Multifunctional infiltration swales in residential areas

Rapid urbanization is leading to high levels of densification in cities and new developments. The resulting increasing soil-sealing and reduction of inner-city green spaces inevitably leads to changes in the local water balance, intensification of effects such as the urban heat-island and a decline in biodiversity in settlement areas. Globally observed climate changes, including more frequent extreme events such as heavy rainfall and periods of drought, intensify the negative effects of a lack of open spaces in cities. An important element in counteracting these effects can be green infiltration swales in residential areas. In this research project, this type of near-natural stormwater-management is to be extended by the aspect of multifunctionality.
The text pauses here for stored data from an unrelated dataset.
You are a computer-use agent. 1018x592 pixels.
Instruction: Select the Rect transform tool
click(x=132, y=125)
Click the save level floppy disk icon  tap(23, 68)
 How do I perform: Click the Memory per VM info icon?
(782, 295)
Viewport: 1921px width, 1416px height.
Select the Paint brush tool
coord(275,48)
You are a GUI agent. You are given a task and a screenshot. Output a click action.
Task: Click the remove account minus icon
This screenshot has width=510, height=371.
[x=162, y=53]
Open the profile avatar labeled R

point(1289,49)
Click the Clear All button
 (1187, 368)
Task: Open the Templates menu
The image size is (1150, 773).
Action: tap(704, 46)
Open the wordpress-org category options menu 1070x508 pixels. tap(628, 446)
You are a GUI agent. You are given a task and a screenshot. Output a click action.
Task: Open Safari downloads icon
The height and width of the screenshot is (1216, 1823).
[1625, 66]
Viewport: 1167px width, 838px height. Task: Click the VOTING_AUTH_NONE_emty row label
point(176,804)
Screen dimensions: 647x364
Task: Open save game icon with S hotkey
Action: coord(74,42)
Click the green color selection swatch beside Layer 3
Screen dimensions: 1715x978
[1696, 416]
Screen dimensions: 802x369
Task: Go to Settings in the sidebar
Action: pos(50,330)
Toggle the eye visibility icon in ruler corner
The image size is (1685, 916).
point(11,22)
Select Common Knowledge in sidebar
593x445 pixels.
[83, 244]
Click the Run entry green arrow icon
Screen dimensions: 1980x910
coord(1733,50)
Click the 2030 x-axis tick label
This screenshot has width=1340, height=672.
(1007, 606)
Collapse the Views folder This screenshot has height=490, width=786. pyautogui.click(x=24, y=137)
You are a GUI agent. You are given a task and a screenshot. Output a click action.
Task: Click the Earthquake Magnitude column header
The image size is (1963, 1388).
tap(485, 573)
The aim is not only the development of an improved infiltration system, but also an optimized plant- and animal-habitat (cf. figure). The research on adapted and suitable vegetation is carried out by employees of the HSWT. The Chair of Urban Water Systems Engineering (SWW) focuses on the development of a suitable and optimized vegetated topsoil by means of substrate amendment. In the first half of 2021, the laboratory experiments on the retention of pollutants through different substrates were mainly completed. In July 2021, semi-technical experiments were set up open air with vegetation at both the HSWT and the SWW to investigate the material load and operational stability (cf. figure). This experiments at the SWW focuses on drainage safety and the retention of heavy metals and biocides from traffic-area-, facade- and roof-surface-runoff. In spring 2022, piloting in a residential area is planned with the proven soil-substrate mixtures and different plants from the semi-technical experiments. Additional observation of stormwater tree pits with the topsoil-substrate mixtures were done.

This research project forms the basis for a future guideline for operators and planners, from which the ecological and economic advantages, as well as the effort for maintenance, will become apparent.

The research project runs from November 2020 to September 2023.